El problema es que al mismo tiempo que se impone el silencio como única forma de establecer una convivencia pacífica, comienza el relato de la historia. O, mejor dicho, los relatos. La palabra sí se hace presente y sirve para imponer una versión del pasado que satisfaga a cada una de las partes involucradas en el conflicto. ¿Para qué sirve la historia? Depende de quién la cuente y para quién. Darija, de padre serbio y madre croata, asegura que para algunos Srebenica no fue un genocidio, que las diferentes versiones de la historia solo agudizan el conflicto.
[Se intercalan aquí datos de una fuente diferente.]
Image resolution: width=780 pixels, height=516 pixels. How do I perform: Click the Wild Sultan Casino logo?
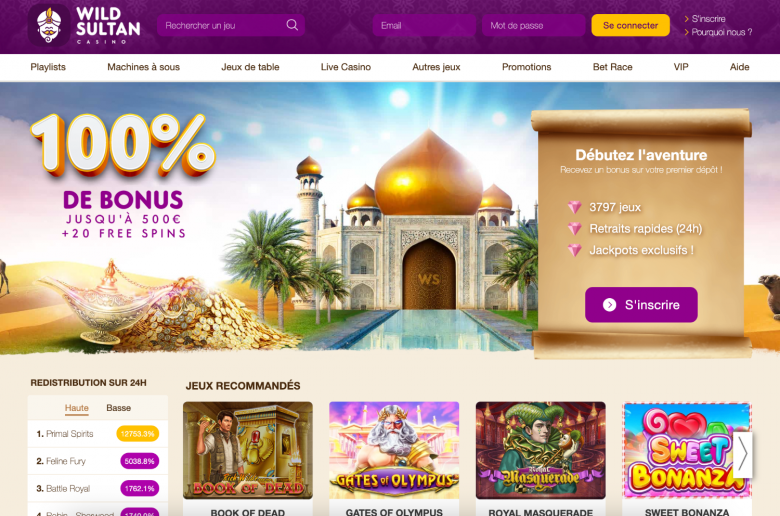[84, 25]
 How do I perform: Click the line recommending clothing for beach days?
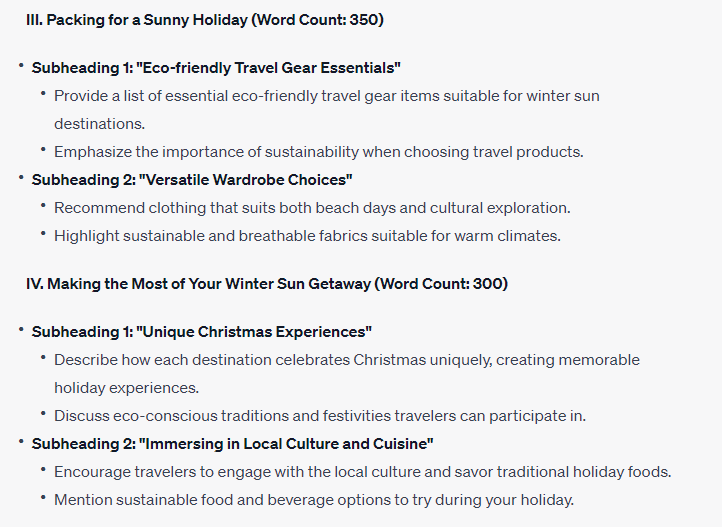pyautogui.click(x=312, y=208)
Los niños serbios aprenden en el colegio que los suyos fueron héroes y víctimas de la guerra, los niños bosnios aprenden que lo fueron los serbios, y los croatas lo mismo. «Es como una enfermedad. Se han contagiado», explica Darija, «si esto sigue así, dentro de diez o quince años, estallará otra guerra». La historia, esto ya lo dijo David Rieff, también sirve para enquistar conflictos.
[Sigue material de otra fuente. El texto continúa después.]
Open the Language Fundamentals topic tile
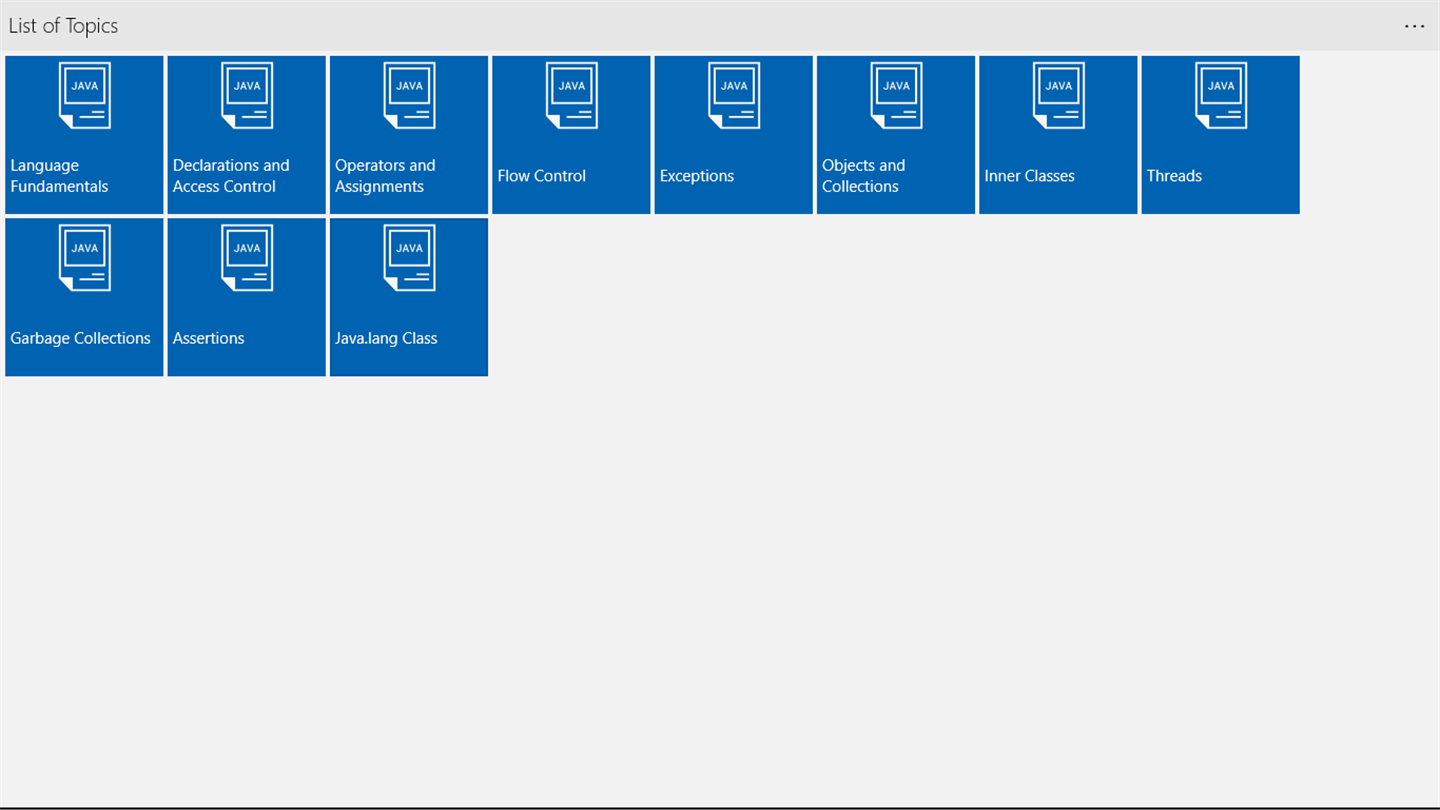 click(84, 135)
Ninguna nación que comete violencias aberrantes durante un conflicto reconoce que lo hace en defensa del mal. Tvetzan Todorov analizó esta actitud psicológica: nos cuenta entender que horrores como los que sucedieron en la antigua Yugoslavia, en los campos de concentración del nazismo o en el gulag, puedan relacionarse con la racionalidad humana. Queremos creer que son actos malvados, demoníacos, excepciones históricas que con su horror nos garantizan la no repetición. Pero si algo enseña la historia es que quienes idearon y llevaron a cabo esos terribles planes creían estar contribuyendo a conseguir un bien mayor, a acabar con un mal igualmente mayor. Estudiar y conocer la historia es importante para entendernos en el presente, para ser conscientes de las actitudes políticas y sociales que revelan ecos indeseables del pasado, pero saber no garantiza que, en nombre de grandes ideales o en nombre de la defensa de patrias, patrimonios y modos de vida, no se vayan a cometer barbaridades execrables, aunque cambien los métodos para llevarlas a cabo. Decir NUNCA MÁS nos hace sentir mejor, confiar en que nuestra especie mejora. Tal vez con añadir una palabra sea suficiente para romper el espejismo: Ucrania.